Había sido un día horrible, y los viejos recuerdos hicieron acto de presencia.

– Blue, Tom y yo queremos hablar contigo.

Blue todavía recordaba el descolorido sofá a cuadros del minúsculo apartamento que Olivia y Tom tenían en San Francisco y la manera en que Olivia había palmeado el cojín de su lado. Blue era menuda para ser una niña de ocho años, pero no lo suficiente como para sentarse en el regazo de Olivia, así que se había acomodado a su lado. Tom estaba sentado enfrente y acarició la rodilla de Blue. Blue los quería más que a nadie en el mundo, incluida esa madre que no había visto desde hacía casi un año. Blue había vivido con Olivia y Tom desde los siete años, e iba a vivir siempre con ellos. Se lo habían prometido.
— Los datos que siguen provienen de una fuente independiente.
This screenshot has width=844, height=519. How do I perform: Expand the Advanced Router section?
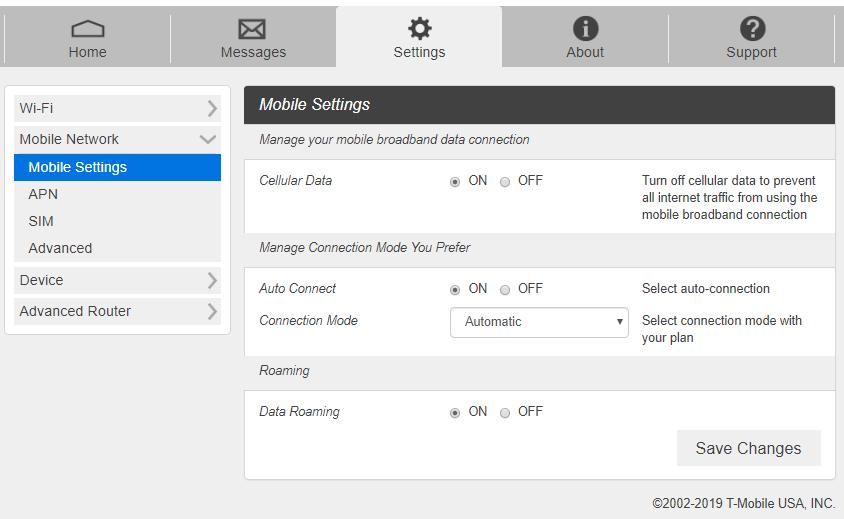117,311
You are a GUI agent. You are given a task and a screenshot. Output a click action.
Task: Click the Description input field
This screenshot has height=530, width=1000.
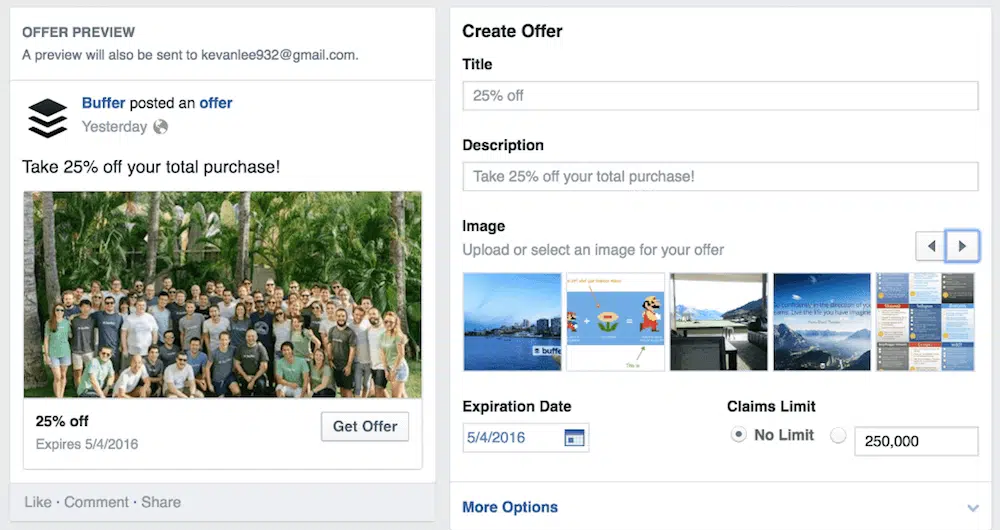(x=720, y=177)
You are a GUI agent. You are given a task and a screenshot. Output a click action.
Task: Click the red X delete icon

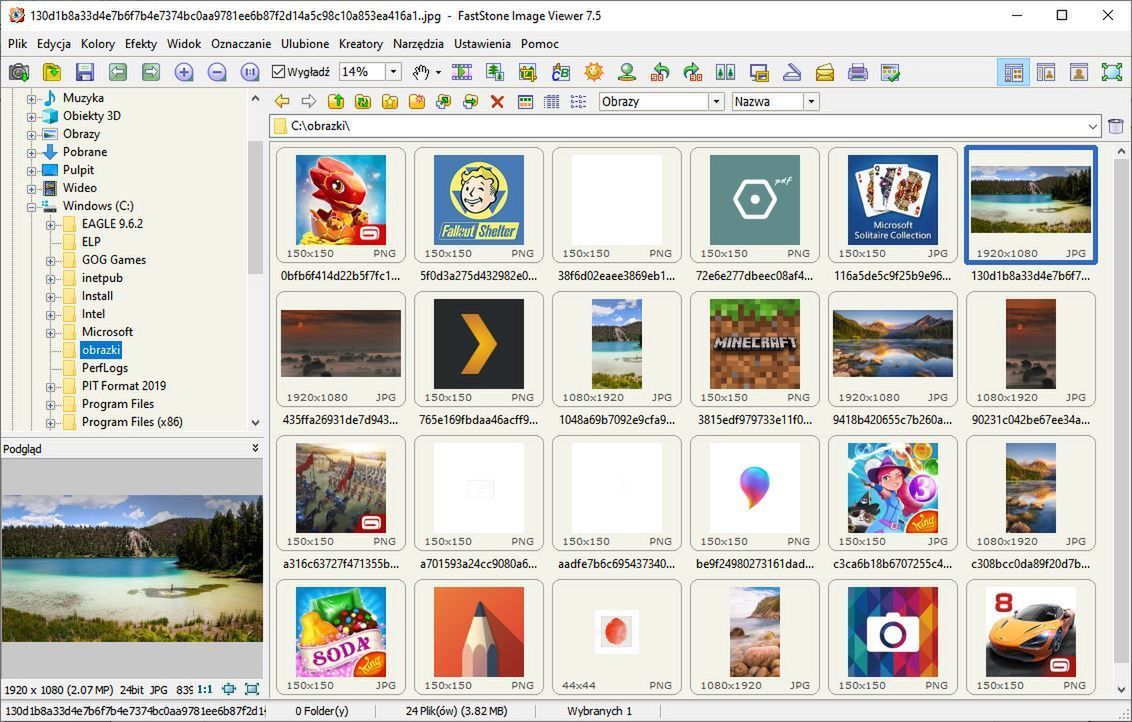[x=497, y=102]
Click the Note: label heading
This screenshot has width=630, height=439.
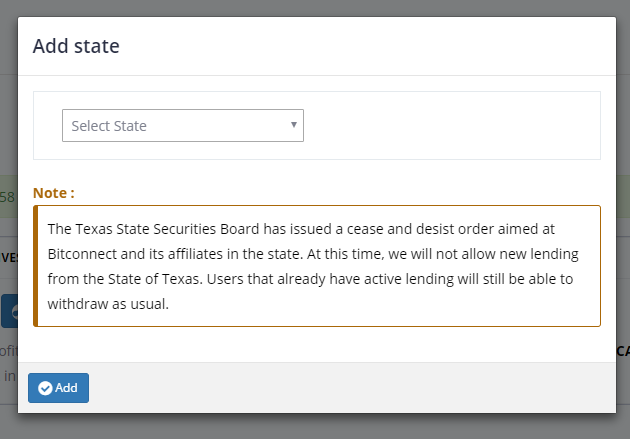click(x=54, y=192)
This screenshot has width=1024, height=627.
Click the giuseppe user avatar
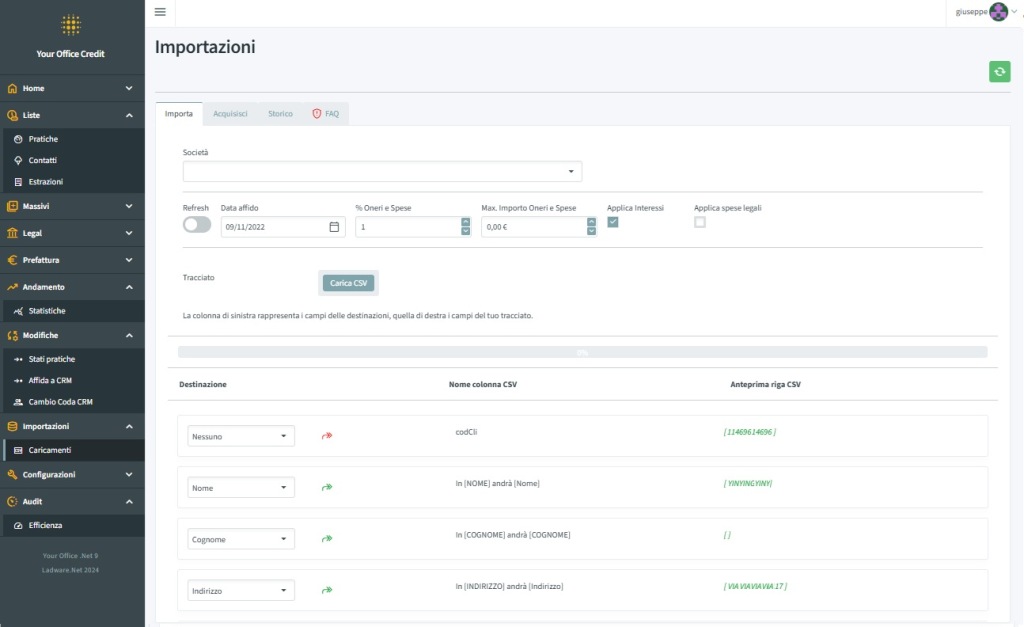(997, 12)
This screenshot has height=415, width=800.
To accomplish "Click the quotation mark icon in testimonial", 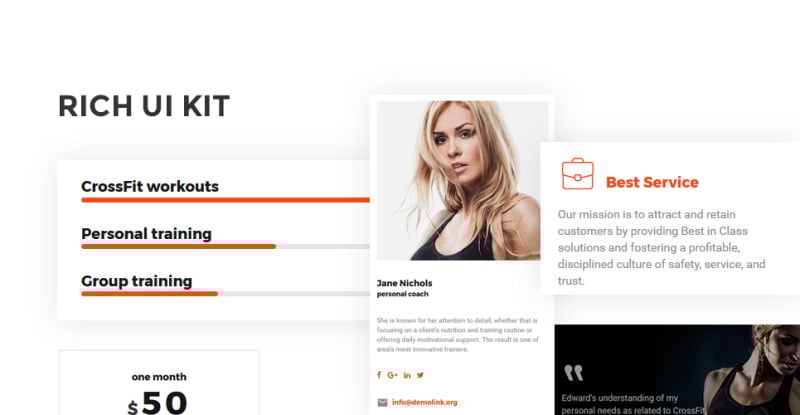I will coord(573,373).
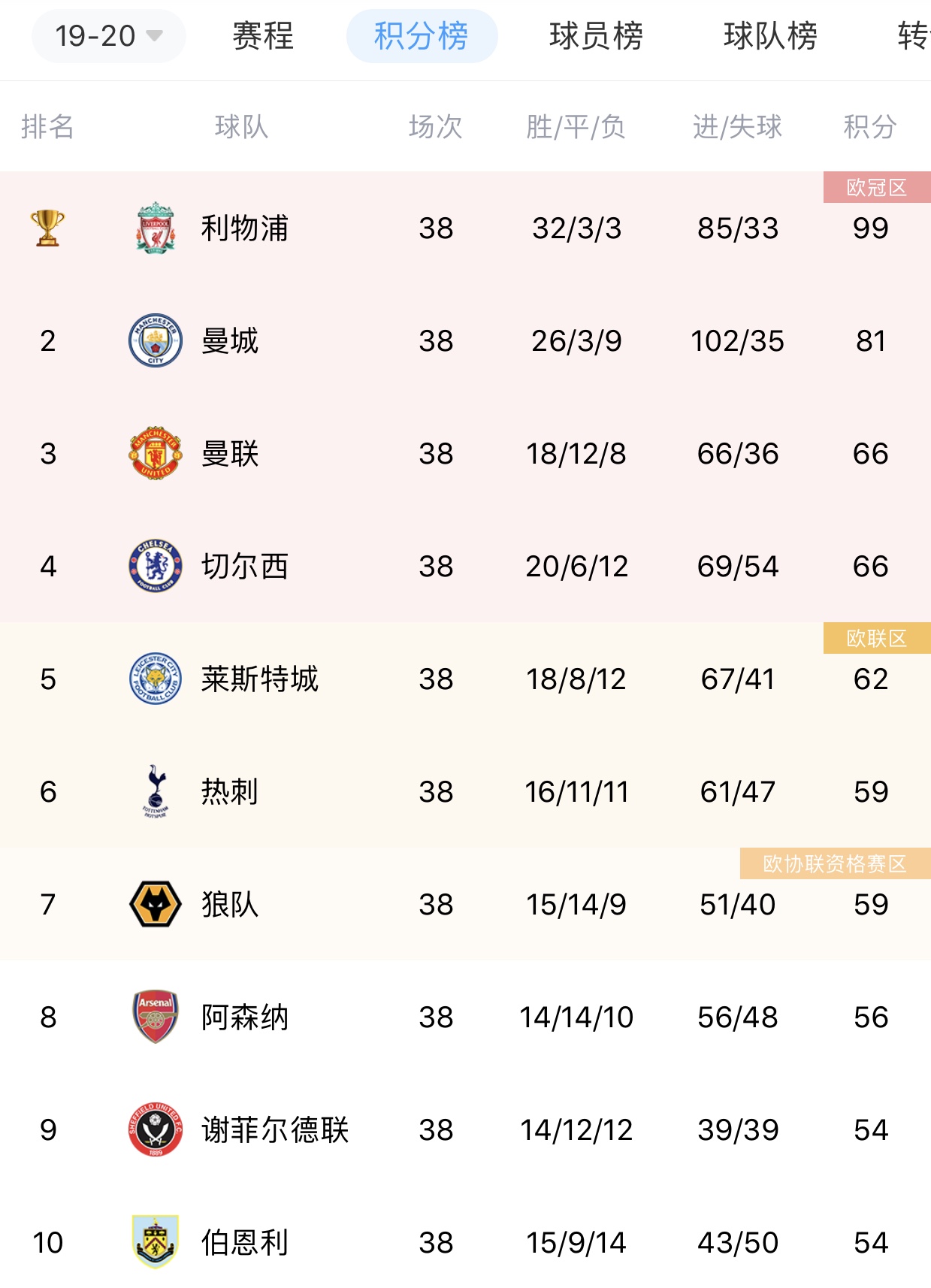
Task: Click the 积分 column header
Action: coord(870,126)
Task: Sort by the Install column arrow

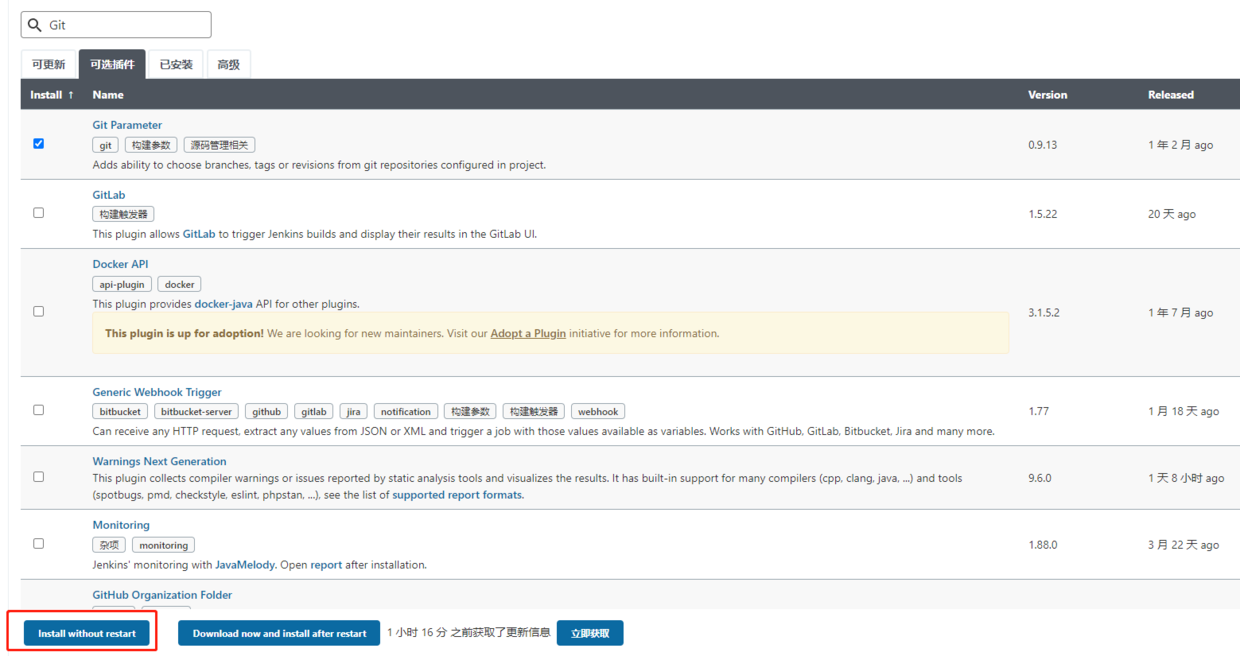Action: pyautogui.click(x=71, y=95)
Olivia llevaba su pelo castaño claro recogido en una trenza que le caía sobre la espalda. Olía a curry en polvo y a pachuli, y siempre le daba arcilla para que jugara a las cocinitas. Tom era un afroamericano grandote que escribía artículos para periódicos subversivos. Llevaba a Blue al parque del Golden Gate y la montaba a caballito sobre sus hombros cuando salían a la calle. Si tenía pesadillas, iba a su cama y se quedaba dormida con la mejilla apoyada en el hombro cálido de Tom y los dedos enredados en el largo pelo de Olivia.